FZ: “My music feeds on crises, passions and frustrations. In a way, I’d almost say I’m lucky to live in a Middle East surrounded by so many problems, military, ethnic or religious, which are daily sources of inspiration.”
AT: I’m very sensitive to the environment around me, especially when it comes to creating. Nature, wide open spaces, isolated places cut off from the world and time… I need that to find inspiration. And I draw inspiration from introspection, imagination, feelings and emotions.
- Do you have any special memories of Montpellier?
NJ: Yes, the huge beaches and the mussel sellers.
FZ: The Montpellier music festival holds a special place in my life. In fact, it’s a festival where I’ve been playing since the very beginning of my career, that is, since I was 20 years old.
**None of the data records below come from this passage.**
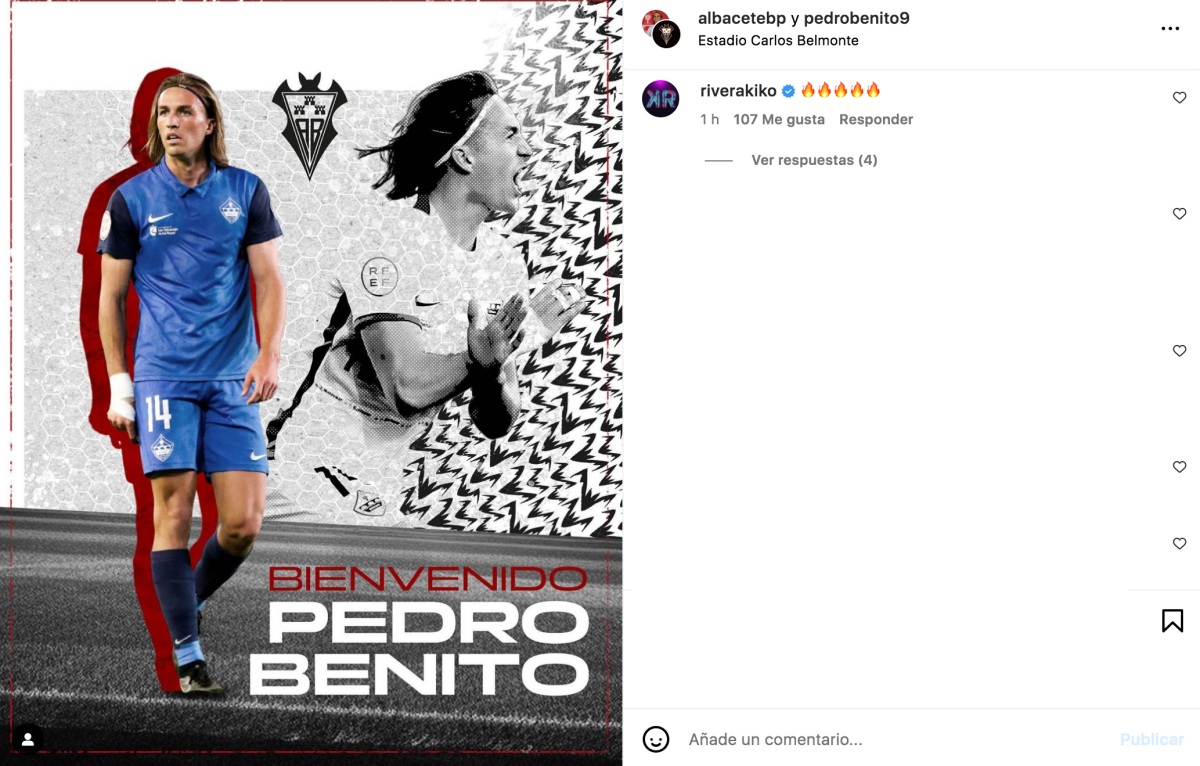This screenshot has width=1200, height=766.
Task: Open the pedrobenito9 profile link
Action: point(857,18)
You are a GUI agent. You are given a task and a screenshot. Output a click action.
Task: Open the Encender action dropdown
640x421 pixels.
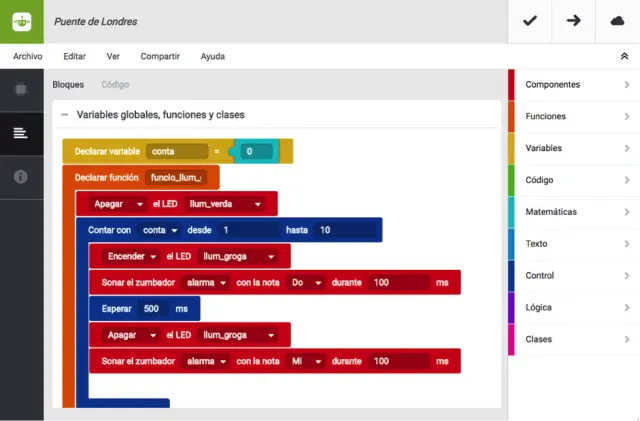131,256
It was in Montpellier that I gave my first concert in France and, of course, I’ve made many memories and friends there over the years. Since I gave my first concert some 30 years ago, I can say that I’ve grown up with the festival. I love the city of Montpellier. It’s a place full of beautiful memories for me.
AT: I have a lot of memories of Montpellier, because I was there at the Lycée (Mermoz). The first raves of Les Pingouins, Stefanovitch, the Gluck family… The gardens of Peru, the thrift shops in the pedestrian streets… It was the end of the ‘90s… I loved that period.
- What are your next musical projects?
NJ: A project based on the music of North India and the landscapes that inhabit it.
FZ: I have a song album project in which I compose works by women poets who occupy an important place in Turkish literature. We’ve just finished recording the album, which comprises 11 songs. I’m also composing a new symphony, which will be my sixth symphony. The first performance of this work will take place in Istanbul. My other symphonies have been performed in many cities in France. I hope this new symphony will also be heard here after Istanbul.
AT: I’m currently releasing my second album, The Fifth Dream on I.O.T records. Two singles are already available, and the full album will be released in October. Other collaborations for EP’s are in the pipeline, but that’s a secret for now, so I won’t say more!